Electricity demand spiked in Texas yesterday as the cold weather struck, setting a wintertime record for usage. Summer usage is higher, but winter also can bring strong demand because about two-thirds of Texas homes are heated with electricity.

Initially, it appears, some coal plants went offline due to cold-weather problems, taking a large chunk of electricity out of the grid. Luminant, a major power-generation company, confirmed that its two coal units at the Oak Grove plant in Robertson County failed, as did two units at a coal plant in Milam County. "We are in various stages of start-up and operation for that group," Allan Koenig, a Luminant spokesman, said via e-mail. Three of these four units only began operating in the last few years; Fraser, who chairs the Senate Committee on Natural Resources, noted that they had new emissions-control technologies, and said one question was how those technologies had handled the cold.

Dave Knox, a spokesman for NRG, another power company, said that a cold-weather problem also caused a shut-down of its Limestone coal plant near Jewitt, Texas. The problem occurred yesterday, albeit after the early-morning crisis, and the plant returned to operating early this morning. 

Natural gas plants were hastily turned on to make up for the coal-plant failures. But, Fraser said, some power cuts affected some stations for compressing natural gas — so without power they couldn't pump gas, causing some gas power plants to go offline. In addition, rules regarding "curtailment" of natural gas — who gets first dibs on gas when gas supplies are tight — were last revised in 1972, Fraser said, leaving some power plants at risk of losing out on supplies. A large minority of Texans heat their homes with gas, in addition to the needs of the power plants, so there was extremely high demand for gas during the freezing weather.

"We didn't have enough available gas," Fraser said. An affidavit filed yesterday with the Railroad Commission by Trip Doggett, the head of the Eletric Reliability Council of Texas, the state's grid operator, said that "certain gas suppliers may be curtailing natural gas to electric utilities or electric generation customers." Koenig, of Luminant, confirmed that "one of our gas plants has been curtailed due natural gas supply restrictions."

Wind generators also appeared to be having problems, said Fraser; he had received reports of some turbines shutting down because of issues with ice on the blades. "The wind was blowing yesterday, but I'm not sure wind generation was available because they had problems with ice," he said. (At an Iberdrola wind farm near Corpus Christi that the Trib visited yesterday, most turbines were spinning steadily, in response to the grid operator's call for maximum production. But the plant's operator, Daniel Pitts, said that a few machines were having issues because the cold air had affected the nitrogen in the hydraulic system that helps run the turbines.) Dottie Roark, a spokeswoman for ERCOT, said that yesterday morning between 5 a.m. and 8 a.m., about 3,500 to 4,000 megawatts of wind was available (the state has about 10,000 megawatts of wind installed).

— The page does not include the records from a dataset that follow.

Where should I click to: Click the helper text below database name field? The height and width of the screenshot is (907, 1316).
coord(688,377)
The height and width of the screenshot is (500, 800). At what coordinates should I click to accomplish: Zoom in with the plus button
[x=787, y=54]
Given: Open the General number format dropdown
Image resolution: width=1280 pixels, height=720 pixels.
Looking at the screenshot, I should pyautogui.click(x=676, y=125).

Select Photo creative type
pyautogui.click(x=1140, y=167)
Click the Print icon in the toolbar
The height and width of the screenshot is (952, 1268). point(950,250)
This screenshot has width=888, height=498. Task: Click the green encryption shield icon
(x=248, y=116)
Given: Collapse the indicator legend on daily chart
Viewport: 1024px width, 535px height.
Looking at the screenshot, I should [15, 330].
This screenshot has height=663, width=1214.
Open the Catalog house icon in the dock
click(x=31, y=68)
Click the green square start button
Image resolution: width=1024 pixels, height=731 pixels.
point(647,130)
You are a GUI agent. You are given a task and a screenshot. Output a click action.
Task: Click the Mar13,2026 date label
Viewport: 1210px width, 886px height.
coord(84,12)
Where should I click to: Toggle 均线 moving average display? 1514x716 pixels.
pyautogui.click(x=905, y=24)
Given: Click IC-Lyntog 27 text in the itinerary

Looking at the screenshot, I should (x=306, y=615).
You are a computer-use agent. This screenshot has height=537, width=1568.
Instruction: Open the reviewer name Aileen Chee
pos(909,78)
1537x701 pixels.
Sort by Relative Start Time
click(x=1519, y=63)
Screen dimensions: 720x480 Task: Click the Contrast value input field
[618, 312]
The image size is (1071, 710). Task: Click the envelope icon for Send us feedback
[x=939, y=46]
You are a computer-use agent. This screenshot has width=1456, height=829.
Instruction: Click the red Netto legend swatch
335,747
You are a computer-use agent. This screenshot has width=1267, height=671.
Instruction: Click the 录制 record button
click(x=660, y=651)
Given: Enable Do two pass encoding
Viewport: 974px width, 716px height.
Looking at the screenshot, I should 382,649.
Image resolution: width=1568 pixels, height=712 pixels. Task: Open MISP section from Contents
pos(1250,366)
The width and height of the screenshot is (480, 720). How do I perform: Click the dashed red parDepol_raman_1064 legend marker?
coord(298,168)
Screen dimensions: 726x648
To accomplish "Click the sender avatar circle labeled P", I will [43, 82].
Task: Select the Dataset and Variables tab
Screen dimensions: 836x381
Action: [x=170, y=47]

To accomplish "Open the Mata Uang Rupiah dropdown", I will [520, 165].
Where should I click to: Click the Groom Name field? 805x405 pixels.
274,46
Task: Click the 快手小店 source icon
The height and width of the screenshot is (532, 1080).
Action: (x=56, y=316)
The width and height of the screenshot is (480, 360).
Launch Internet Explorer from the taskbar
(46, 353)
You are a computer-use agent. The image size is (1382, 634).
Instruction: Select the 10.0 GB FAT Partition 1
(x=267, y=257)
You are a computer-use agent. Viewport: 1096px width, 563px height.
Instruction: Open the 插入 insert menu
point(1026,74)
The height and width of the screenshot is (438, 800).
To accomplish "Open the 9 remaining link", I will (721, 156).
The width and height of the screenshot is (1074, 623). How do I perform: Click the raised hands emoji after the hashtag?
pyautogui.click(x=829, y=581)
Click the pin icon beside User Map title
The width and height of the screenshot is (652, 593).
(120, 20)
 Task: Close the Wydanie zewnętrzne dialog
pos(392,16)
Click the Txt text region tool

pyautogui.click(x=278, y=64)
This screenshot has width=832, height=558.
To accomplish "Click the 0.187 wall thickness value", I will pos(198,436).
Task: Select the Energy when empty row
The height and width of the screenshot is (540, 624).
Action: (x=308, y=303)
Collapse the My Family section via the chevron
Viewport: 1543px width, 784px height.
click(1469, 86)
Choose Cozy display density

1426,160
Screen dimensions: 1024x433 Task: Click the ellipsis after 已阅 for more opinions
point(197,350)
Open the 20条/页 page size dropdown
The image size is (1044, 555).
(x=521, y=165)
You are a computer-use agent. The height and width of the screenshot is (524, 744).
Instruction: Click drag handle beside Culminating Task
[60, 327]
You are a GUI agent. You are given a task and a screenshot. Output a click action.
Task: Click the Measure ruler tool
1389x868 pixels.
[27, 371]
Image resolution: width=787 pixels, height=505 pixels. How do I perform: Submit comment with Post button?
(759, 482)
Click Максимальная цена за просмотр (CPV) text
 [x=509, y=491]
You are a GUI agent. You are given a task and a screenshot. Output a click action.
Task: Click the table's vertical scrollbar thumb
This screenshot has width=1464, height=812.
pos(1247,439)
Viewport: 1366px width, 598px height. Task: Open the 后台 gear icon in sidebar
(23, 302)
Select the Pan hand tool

Is the problem solved? "We think we're probably going to be okay today, and obviously it's going to warm up from there," said Fraser.

In the next couple of weeks, after the crisis passes, Fraser said he would call a hearing on the blackouts to figure out what happened and how to fix it. He noted that there were "a lot of unusual circumstances" to this storm, and that while Texas was well-prepared for spiking electricity usage in the summer, "to my knowledge we've never been tested for an event during the winter." But it's clearly imperative to fix the system, he said. The Public Utility Commission, which oversees ERCOT, met this morning and is also investigating the cause of the power-plant problems, spokesman Terry Hadley said.

ERCOT said this morning that 3,000 megawatts — the equivalent of nearly twice the output of the Oak Grove coal plant — remained offline this morning. But Roark, the ERCOT spokeswoman, said that the grid operator was unable to say which plants remained offline today "because this is considered protected information under market rules in a competitive market."